• DESCRIPTION OF THE TASK
In the stretch of the listing from its start through the line containing "point(134,104)", swap "computer-use agent" for "desktop assistant" and rewrite those lines with everything else unchanged. Leave the pictures out of your answer.

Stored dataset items
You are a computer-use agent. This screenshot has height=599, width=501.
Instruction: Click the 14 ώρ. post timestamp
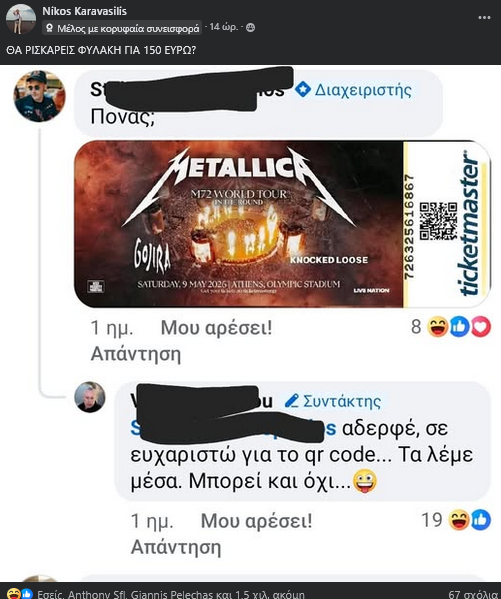(224, 27)
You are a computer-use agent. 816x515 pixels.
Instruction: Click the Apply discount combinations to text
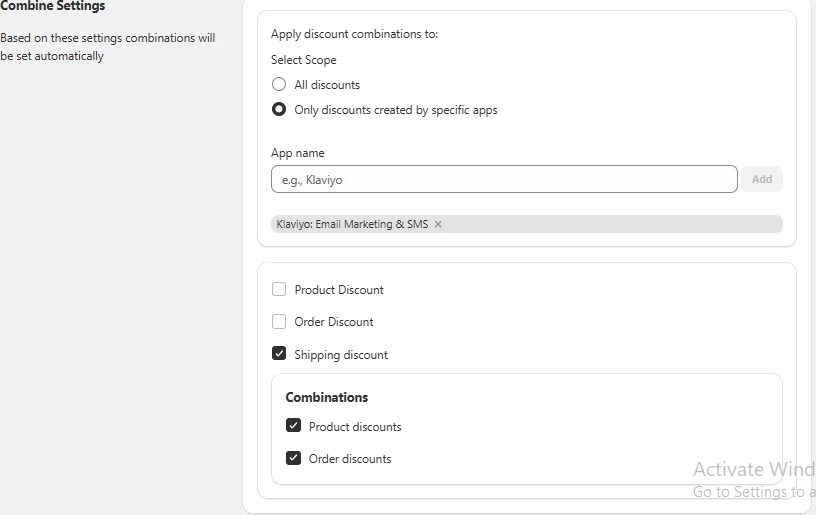354,34
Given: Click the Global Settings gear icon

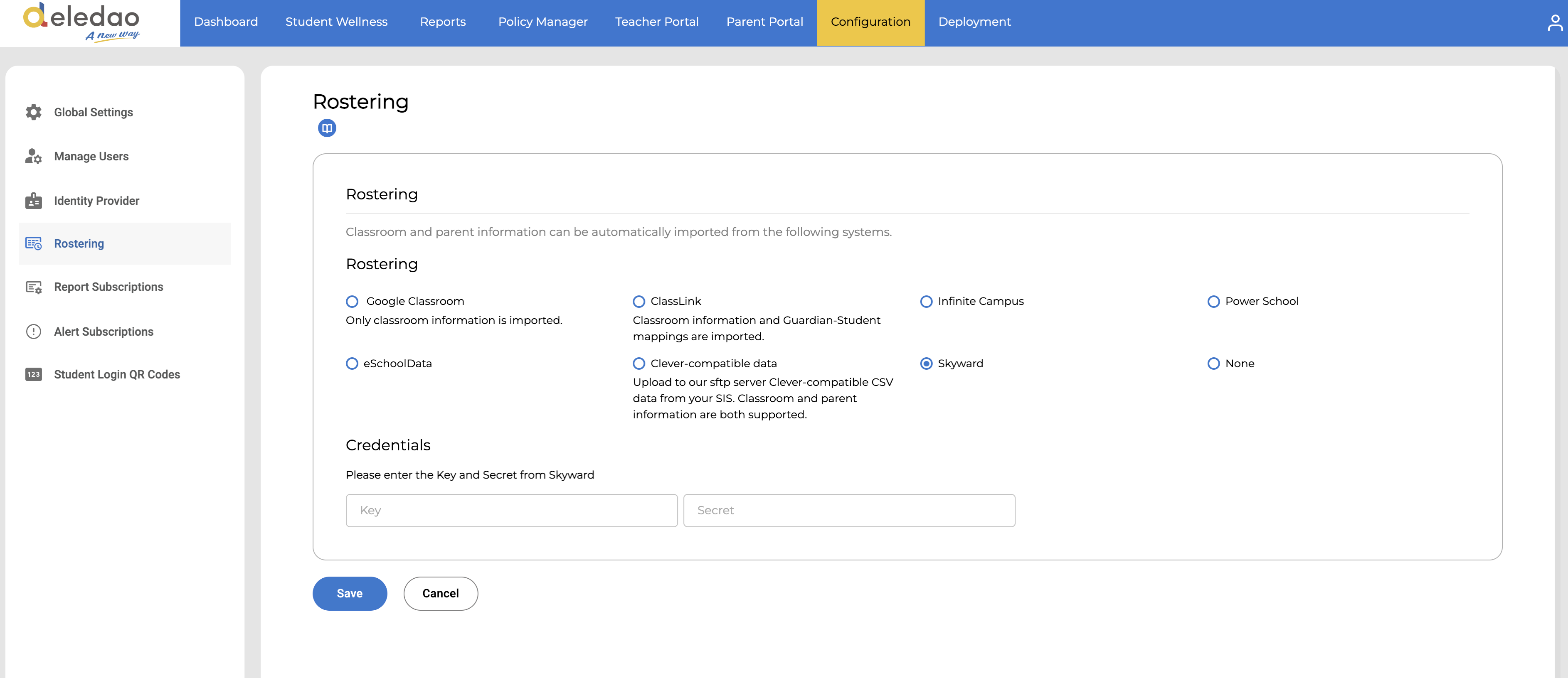Looking at the screenshot, I should click(34, 112).
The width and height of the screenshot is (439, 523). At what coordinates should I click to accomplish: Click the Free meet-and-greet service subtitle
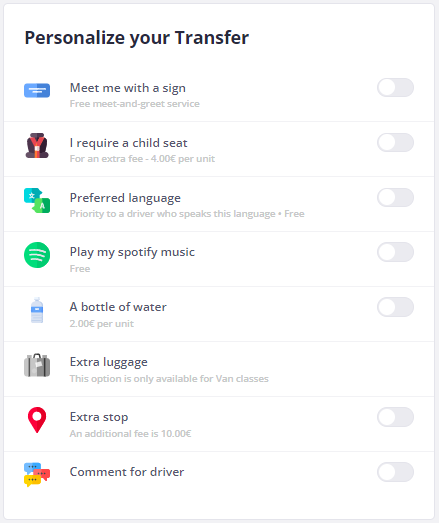point(134,104)
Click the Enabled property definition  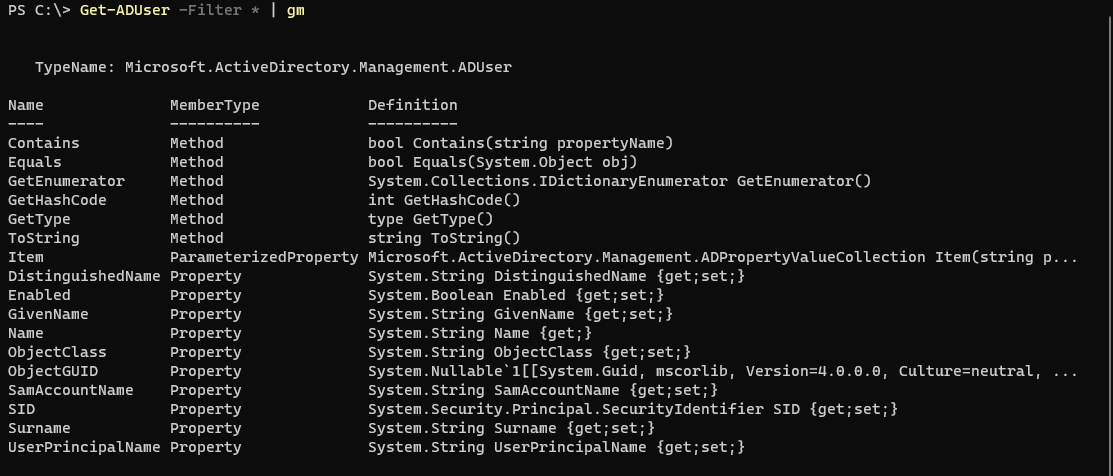[515, 295]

• WRITTEN ANSWER
You are a desktop assistant. This screenshot has height=599, width=501.
Instruction: Click the 14 ώρ. post timestamp
(224, 27)
You are a desktop assistant. 816x515 pixels.
Instruction: Click the Apply discount combinations to text
354,34
Given: Click the Global Settings gear icon

Looking at the screenshot, I should click(34, 112).
The width and height of the screenshot is (439, 523). At what coordinates should I click to accomplish: Click the Free meet-and-greet service subtitle
point(134,104)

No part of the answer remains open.